Published October 1, 2003

The U.S. Department of Justice has announced it will recover nearly $65 million in August settlements of four environmental suits.

Shell Oil Hid Natural Gas Emissions

Shell Oil Company has agreed to pay $49 million in penalties to settle charges it made unauthorized and unreported natural gas emissions.

According to an August 5 announcement by the Justice Department and the Interior Department’s Mineral and Management Services (MMS), Shell produced but then secretly burned off enough natural gas to power “hundreds of thousands of homes” once it determined it would be more profitable to switch its operations over to oil production.

In addition to failing to report the emissions to the federal government, Shell failed to pay the appropriate royalties for the natural gas it had recovered and burned off.

“A settlement of this size sends a clear message to the industry that MMS is serious about compliance with its regulations,” said MMS Director Johnnie Burton. “MMS continues to ensure the American people receive the royalties that are due from production of their natural gas, and works to conserve our nation’s resources and to ensure safe and pollution-free operations.”

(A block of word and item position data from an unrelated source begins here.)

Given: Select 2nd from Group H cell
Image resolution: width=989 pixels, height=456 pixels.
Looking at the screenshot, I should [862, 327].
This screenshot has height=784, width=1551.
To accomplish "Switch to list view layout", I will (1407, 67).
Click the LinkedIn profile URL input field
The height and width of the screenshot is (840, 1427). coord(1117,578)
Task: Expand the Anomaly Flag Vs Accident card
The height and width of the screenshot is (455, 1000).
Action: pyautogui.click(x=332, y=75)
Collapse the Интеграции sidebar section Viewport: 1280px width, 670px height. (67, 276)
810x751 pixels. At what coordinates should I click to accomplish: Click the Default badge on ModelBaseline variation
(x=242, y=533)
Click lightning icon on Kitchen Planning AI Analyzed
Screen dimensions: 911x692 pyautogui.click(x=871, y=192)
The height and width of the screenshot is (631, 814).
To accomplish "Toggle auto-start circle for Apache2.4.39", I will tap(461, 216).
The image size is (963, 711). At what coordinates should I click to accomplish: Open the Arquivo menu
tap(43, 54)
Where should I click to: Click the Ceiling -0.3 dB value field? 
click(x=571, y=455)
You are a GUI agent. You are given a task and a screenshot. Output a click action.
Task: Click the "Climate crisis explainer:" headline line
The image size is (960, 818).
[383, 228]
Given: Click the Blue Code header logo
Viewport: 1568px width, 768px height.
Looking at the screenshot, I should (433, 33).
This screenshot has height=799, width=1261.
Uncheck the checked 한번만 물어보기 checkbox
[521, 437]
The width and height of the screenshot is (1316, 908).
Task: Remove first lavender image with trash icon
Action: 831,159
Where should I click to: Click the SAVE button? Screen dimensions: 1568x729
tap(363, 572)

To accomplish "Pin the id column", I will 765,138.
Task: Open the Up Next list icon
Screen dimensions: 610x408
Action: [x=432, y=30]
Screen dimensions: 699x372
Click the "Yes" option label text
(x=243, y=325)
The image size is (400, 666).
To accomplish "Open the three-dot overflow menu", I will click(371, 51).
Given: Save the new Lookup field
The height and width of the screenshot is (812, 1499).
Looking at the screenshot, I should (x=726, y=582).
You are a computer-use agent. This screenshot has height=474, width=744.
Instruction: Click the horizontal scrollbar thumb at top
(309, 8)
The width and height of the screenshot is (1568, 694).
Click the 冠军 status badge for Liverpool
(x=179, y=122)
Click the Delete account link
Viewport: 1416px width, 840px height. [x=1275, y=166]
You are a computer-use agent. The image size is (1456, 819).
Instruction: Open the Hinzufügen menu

Officials of the Dutch-owned and -operated company, who frequently assert they are more environmentally conscience than their American counterparts, attributed the unreported natural gas production and emissions to a misinterpretation of federal regulations. “It appears to me (they decided) to go ahead and produce more oil at the expense of being able to properly handle the gas production,” said company spokeswoman Mary Dokiano. “At the time, the oil was more valuable as a commodity than the gas was.”

Added Dokiano, “Since we couldn’t stabilize the gas to separate it to get it into the gas pipeline, we made the decision to continue producing oil rather than to shut down the facility.”

The $49 million settlement comes two years after Shell paid $110 million to settle a charge it under-reported the value of oil it accessed on public lands.

Additional $16 Million in Settlements

In addition to the Shell Oil settlement, the Justice Department announced $10 million in three separate settlement agreements.

  • Earthgrains, a bakery company now owned by Sara Lee, has agreed to pay $5.25 million to settle charges its refrigerants emitted chemicals thought to harm the ozone layer. In addition to the monetary settlement, Earthgrains has agreed to phase out the use of the refrigerants in question.
  • DuPont has agreed to pay $550,000 in fines and fund $550,000 in environmental projects to settle charges that a May 1997 chemical release from its Louisville, Kentucky plant emitted 11,500 pounds of hydrogen flouride into the air.
  • Twelve companies have agreed to reimburse the federal government $10 million for the cleanup of the San Gabriel Valley Los Angeles Superfund site. The site had been contaminated with chlorinated organic solvents.